Он вернулся в пустой номер к герою-американцу и его послеразводным мукам. Все было знакомо: и мужское бесправие, и уязвленное достоинство, и неустройство, и бессилие, и тоска по ребенку. Железняк начинал испытывать к американским мужчинам нечто вроде снисходительной жалости, потому что они находились в еще более тяжком положении, чем их бесправные русские братья: бывшие жены в союзе с адвокатами разоряли их, загоняли в угол, точнее, заставляли искать пятый угол. Вспомнив, что могущественные американские жены еще не завершили своей борьбы за женское равноправие, Железняк подумал, что в России все же полегче, а уж нормальный-то, сильно пьющий и неимущий русский мужчина тот и вовсе может чувствовать себя в относительной безопасности. Остается стать нормальным и сильно пьющим…

Железняк вышел в коридор, постоял в крошечном этажном холле у телевизора. Выступала какая-то эстрадная певица, судя по всему, любимица публики, грудастая, самоуверенная и писклявая. Какое-то из этих качеств и выдвинуло ее на вершины субкультуры.

Откуда-то появилась Наташа, встала рядом с Железняком, шепнула ему, интимно дыша на ухо спиртовым перегаром:

— Спрячьте меня куда-нибудь. Я сбежала.

Железняк привел ее в пустой номер, где лежал раскрытый американский роман, заботливо усадил в кресло, сел напротив.

— Что случилось?

— Меня ребята пригласили посидеть. Хорошие ребята. Семен, Коля… Москвичи.

— Знаю. Хорошие.

— Потанцевали, выпили, все по-хорошему. А потом они свет погасили. Как всегда. Я и убежала.

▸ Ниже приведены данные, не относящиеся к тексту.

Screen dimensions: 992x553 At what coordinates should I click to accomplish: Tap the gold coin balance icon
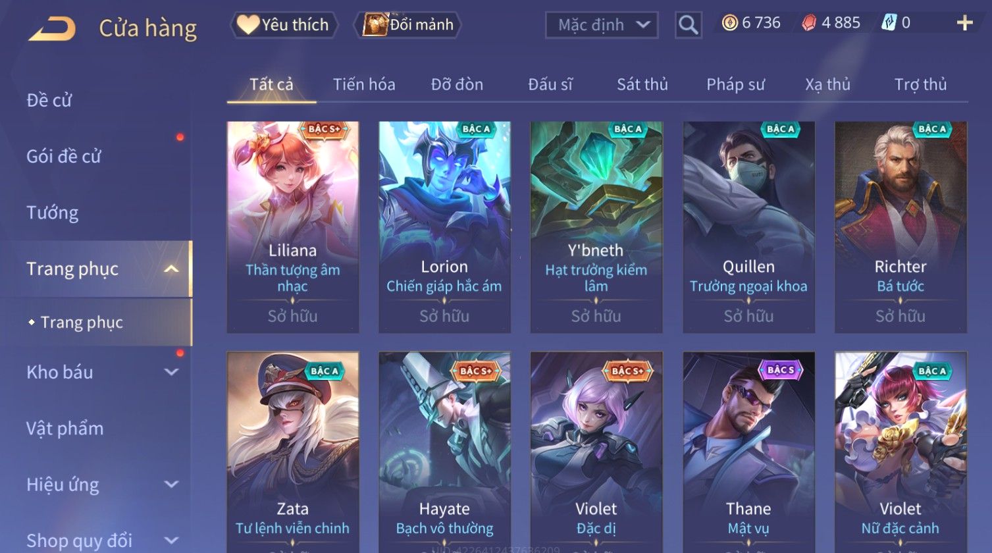pos(729,24)

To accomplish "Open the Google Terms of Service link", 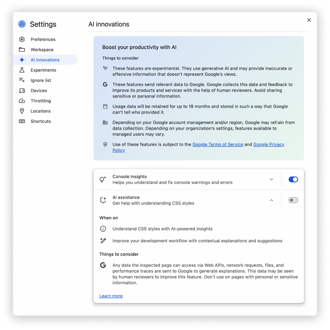I will click(x=217, y=144).
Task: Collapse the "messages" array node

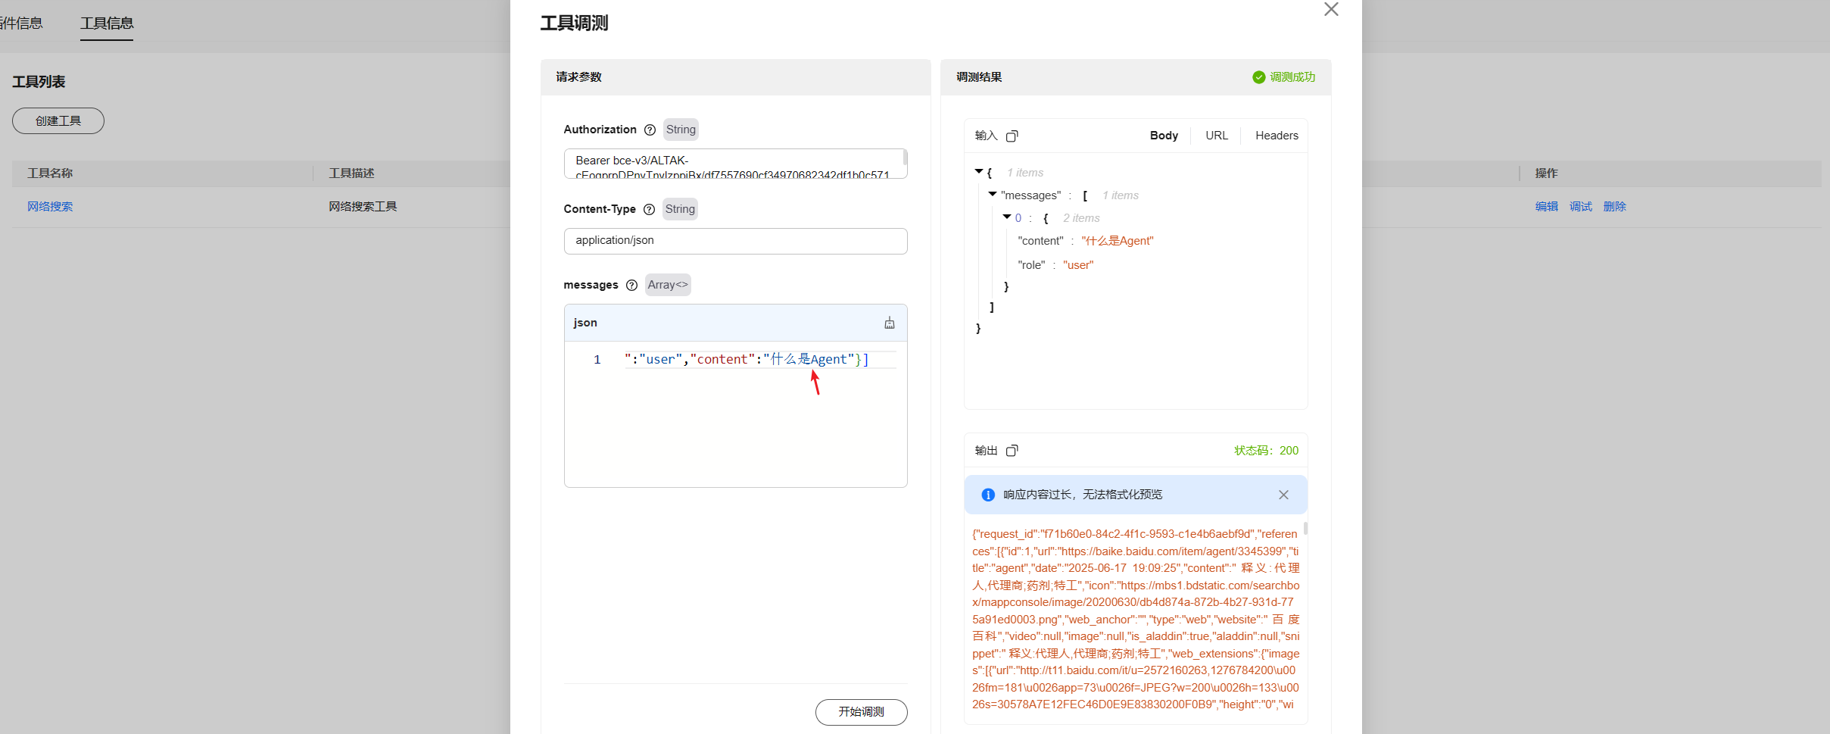Action: [x=993, y=195]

Тоже как всегда.

— Почему? — спросил Железняк.

— Я всегда убегаю, — сказала Наташа.

— Всегда удается?

— Пока удается. Я еще ни с кем не была… так. Ну, вы понимаете как…

— Кажется, я понял, — сказал Железняк.

— В общежитии вечеринки, сколько раз было — напьемся, а я все равно — убегу… Ой, спать так хочется! Можно, я здесь у вас прилягу?.. Нет, я еще не усну, я просто так. Мы поговорим… Вот скажите, отчего мужчинам обязательно надо этого добиться? Именно этого…

«Сет обскюр обже де дезир!», «Мрочный пшедмёт по-жонданя». Так назывался французский фильм Бюнюэля, который Железняк видел в Варшаве. Таинственный объект вожделения. Его вечная, его загадочная цель. Впрочем, восьмидесятилетний Бюнюэль, кажется, имел в виду кровопролитие вообще…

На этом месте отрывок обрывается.